I’m beginning to get a little concerned about the the advice the Australian government is getting. The official travel page says that there are problems with
Mainland China
Iran
Italy
Republic of Korea
and that people arriving from
Cambodia
Hong Kong
Indonesia
Japan
Singapore
Thailand
should also be self-aware.
But where is the USA on that list? Those lists don’t seem to reflect the actual number of cases arriving in Australia, which has recently included a lot of people who had been visiting the USA. And… they are clearly worried about our tourist industry, and some big events coming up, and I’d like to think that they aren’t throwing us under the bus.
I decided to stay in Japan. I can’t complete vital work projects if I am quarantined. So I can’t take that risk either going to Australia or coming back to Japan from Australia. I also don’t want to put my family at risk of infection. Bad timing, but if isolation is the best recourse then I’ll play my part in protecting against the international spread.
The Gran Prix has been canceled. The government held the line until there were people waiting at the gate, the teams blinked first, and the organization canceled the race. I think it’s pretty obvious that the government didn’t want to pay compensation for canceling the race.
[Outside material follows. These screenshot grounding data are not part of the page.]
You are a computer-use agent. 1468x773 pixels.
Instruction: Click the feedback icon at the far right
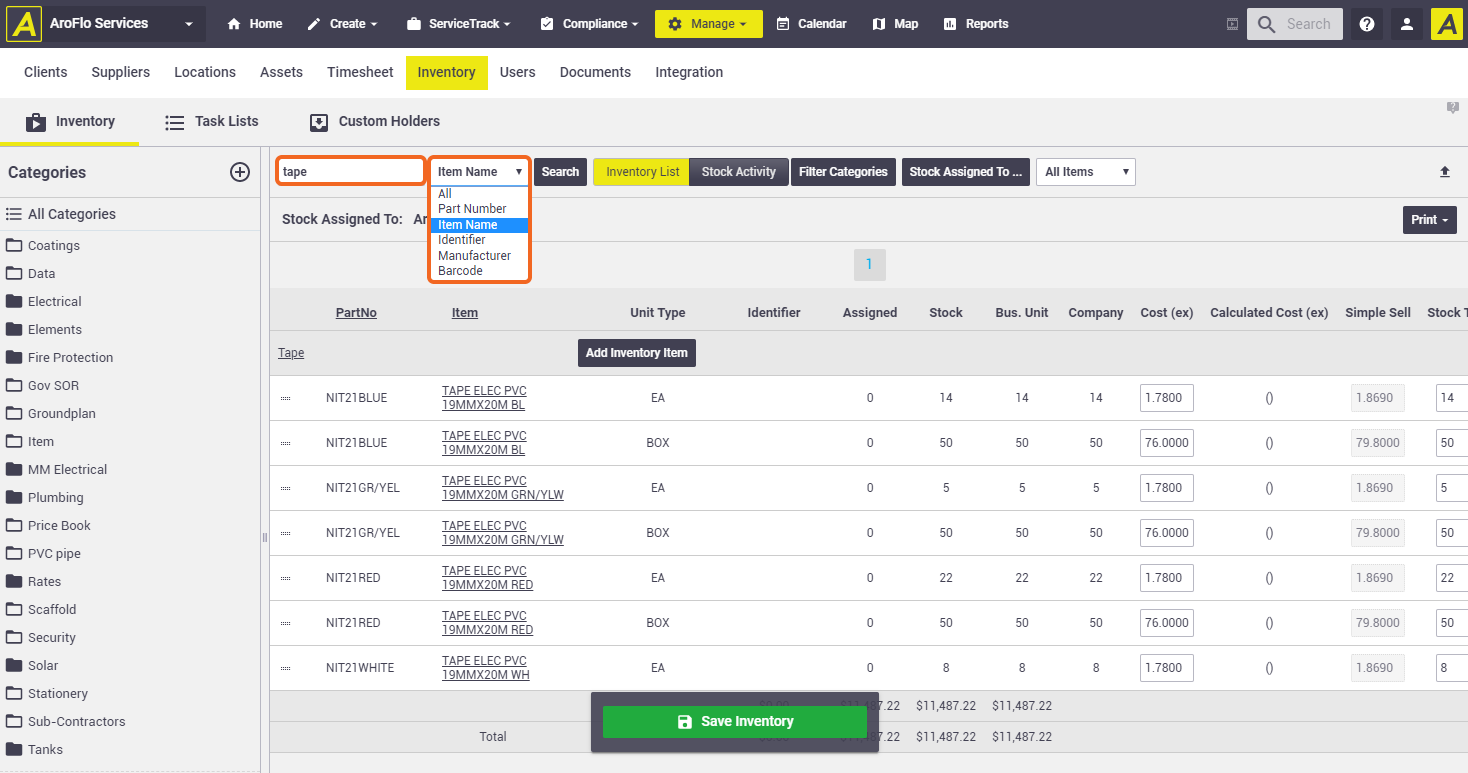click(1452, 108)
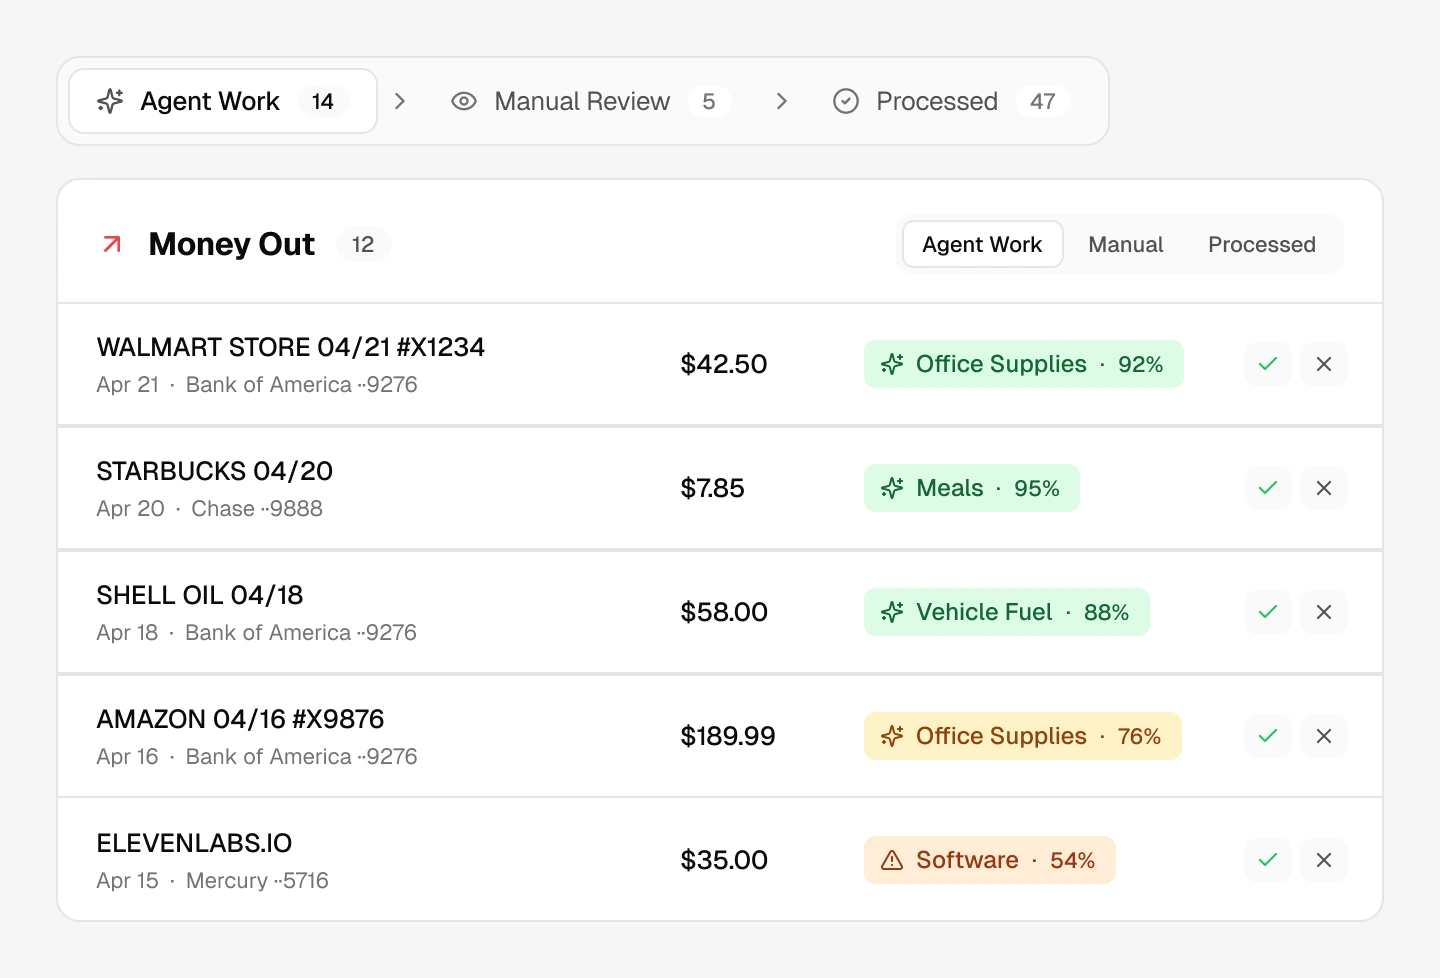Approve the AMAZON transaction checkmark

click(1268, 736)
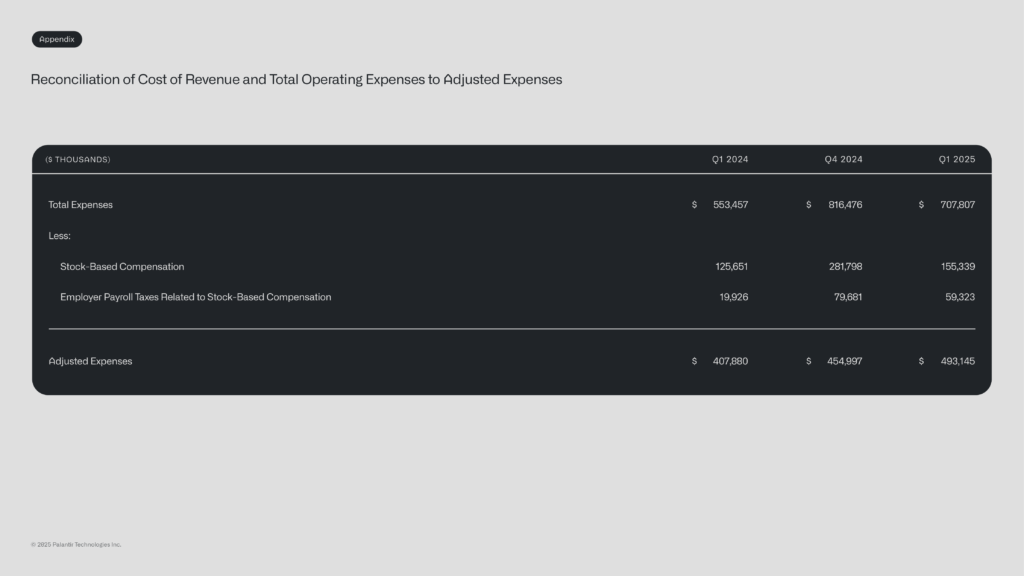The image size is (1024, 576).
Task: Select the Q1 2025 column header
Action: tap(957, 159)
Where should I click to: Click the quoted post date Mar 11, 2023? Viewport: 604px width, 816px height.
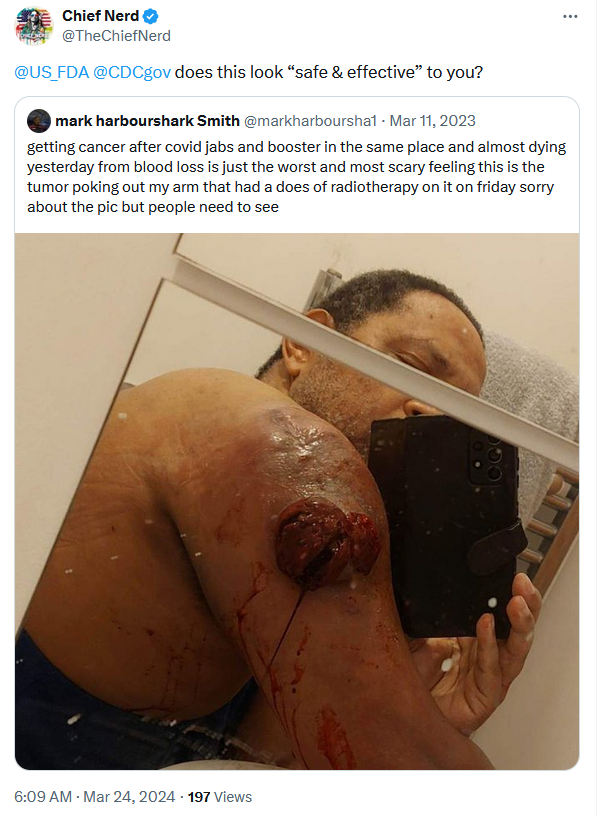[x=432, y=121]
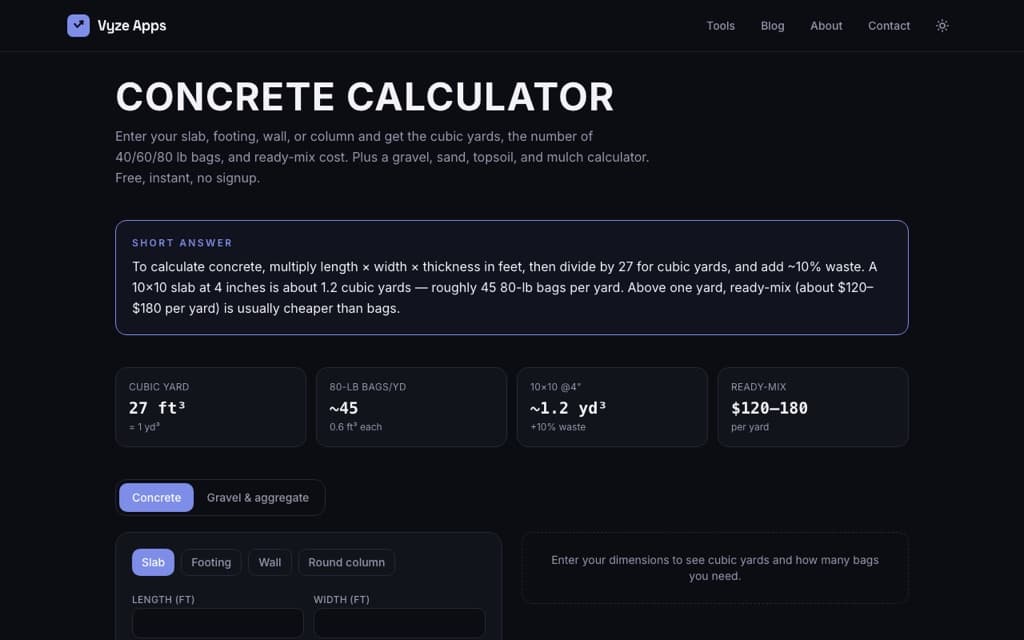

NZ has announced 2-week self-quarantine for all arrivals. I’d be happy with just 3 day self-quarantine – it looks like that would catch a lot of the incoming cases, without much pain.
As people have been pointing out, cancelling when all the visitors were already here was just dumb. They’re not going to just sit in their hotel rooms - they’ll be out in the wider community doing stuff, and having just as much person-to-person contact as if they’d done it all together at the race.
When you look at the actual cases in Australia, and when they were exposed, it looks like a 3 day quarantine would have actually eliminated most of the problem. Part of this is simple mathematics: the typical incubation period is around 6 days, and number of different people you have been exposed to who could have given you the disease decrease proportionately to how long it’s been: at 13 days it’s only the people you met 13 days ago or longer that could have given you the disease, which is a smaller and smaller number of people. The actual effect of the quarantine decreases with each day.
Personally, I think they should have just banned un-quarantined travel from the USA long ago, and failing that a 5 day quarantine – and it’s nice to see that Norman Swan agrees that travel restrictions for the USA should have been introduced along with Italy and Iran. But a 3 day self-quarantine for travelers from the USA would have eliminated most of the problem.
Anyway, the NZ 14-day self-quarantine regulation for incoming travelers immediately provoked the same rule in Aus. Some may claim that was just parallel medical advice, but it looks like politics to me.